Even today you can visit this church, located near the central Termini station in Rome, the Ambassador Kongo bust created by artist Francisco Caporale. And a mausoleum designed by Bernini remember the mission and the death of Ambassador in the baptism of the Basilica Santa Maria Maggiore. And “a few steps in the Borghese chapel in the same basilica of Santa Maria Maggiore, we find again Bontinck information, a text that relates to the Embassy of Emmanuel Antoine, alias Dom Manuel Antonio Nsaku ne Vunda . On the tomb of Paul V grand bas-relief represents the reception of a Persian embassy by the Pope in 1609, but in the inscription, it also alludes to a Congolese embassy and Japanese … “(p. 126, note 14 ).

Finally another memory marks the arrival of the Ambassador of Congo to the Vatican: “When he painted in the Vatican Library, the most remarkable facts of his reign, Pope Paul V ordered in front of the murals that reproduce Canonization of St. Frances of Rome and St. Charles Borromeo, another mural should represent his visit to the Ambassador Black moribund.
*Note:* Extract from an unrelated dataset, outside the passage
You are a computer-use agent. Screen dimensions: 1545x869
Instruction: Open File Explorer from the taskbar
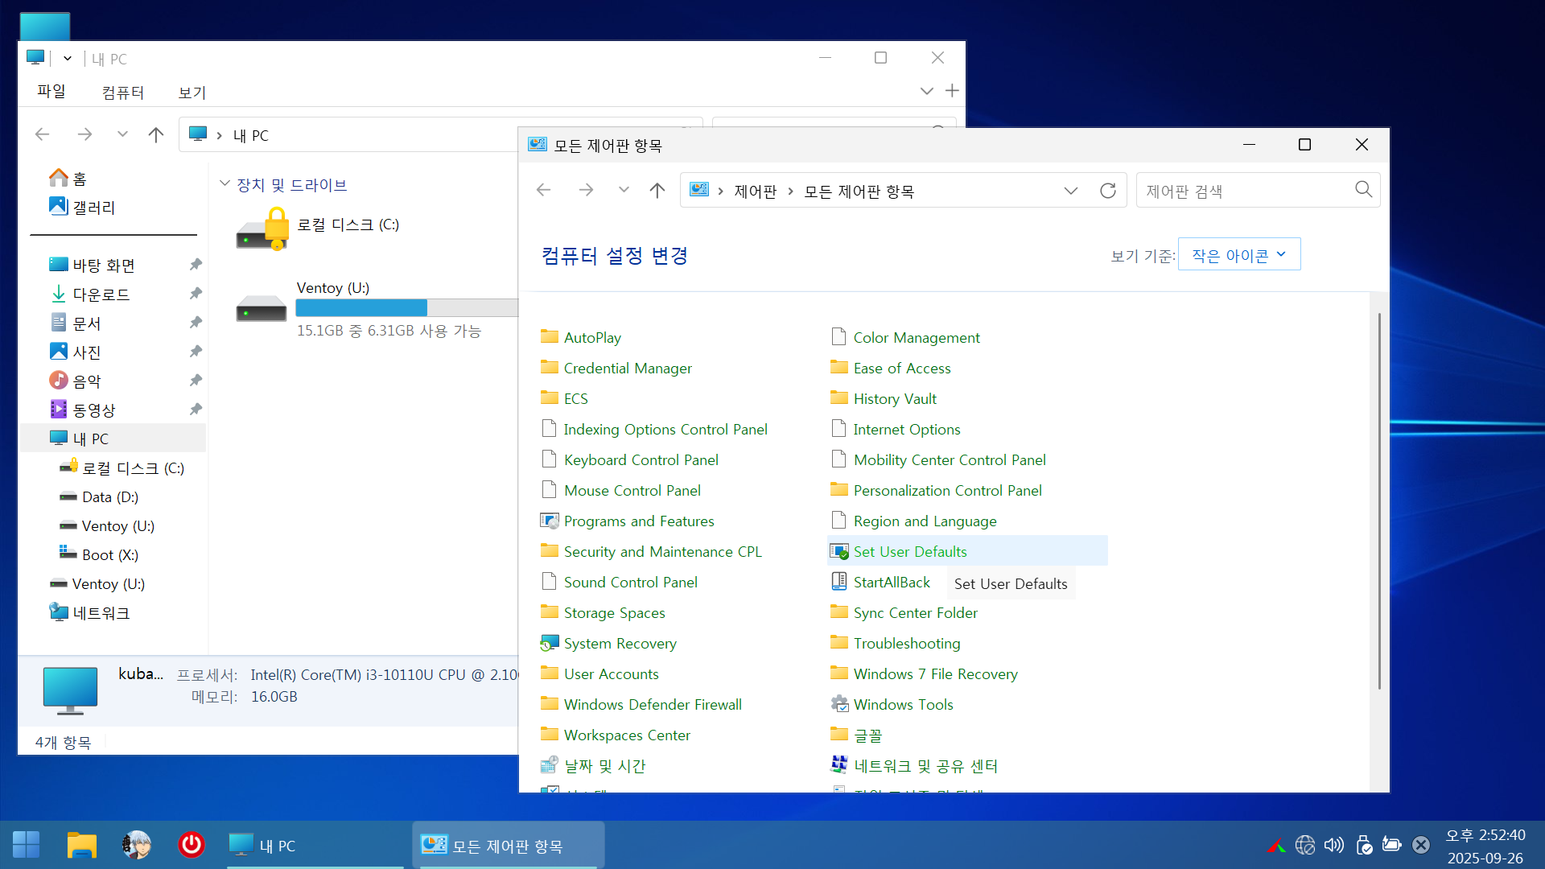81,845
One can still admire the wide corridor of the Vatican Museum, which leads to the Sistine Chapel “(Bontinck, p. 126).

According to Richard Gray, the ambassador was “a man in his thirties, was described by those in Rome saw him as someone” with noble manners, pious and devout, as with energy and prudence in diplomacy ‘”(p. 147) (6).

While in the diaspora in Europe on the 400th anniversary of the death of Manuel Antonio Nsaku ne Vunda went unnoticed, commemorations were held in Brazzaville, Kinshasa and Angola.

In addition, as part of the “Decade Kimpa Mvita Mama” and to honor the 400th anniversary of the Mission  Nsaku ne Vunda the Vatican, the General Coordination of the Association Tricontinental Kongo Malaki my plans to organize a pilgrimage to the Heart of Africa for the reconciliation of East Africans and West Atlantic. This pilgrimage will begin at the door of no return of the Island of Goree, will continue in Accra (Ghana), Cotonou (Benin) and in both Congo and stabilized in Mbanza Kongo. It will be attended by Kongo from Venezuela and the City Council of Musundi Cuba and Associations Kongo Malaki my French Guiana, Guadeloupe, Haiti and Santo Domingo. The pilgrimage will culminate with the holding for the first time in Mbanza-Kongo (capital of Kongo Kingdom) Edition of the Festival my Kongo Malaki, the XVII.

More information available on request.

1. (See JE Martins Terra, “the Portuguese patronage” in Communio, No. 4, 1992).
2. The history books speak falsely “discover the Kongo Kingdom”, as if its inhabitants did not exist before the arrival of Westerners!
3. Read about it the unfinished work of the great Raphael Batsîkama Nduala ba.
4. (See F. Bontinck, “The funeral monument of” Antonius Nigrita “in Rome, in Journal of African Clergy, 1951).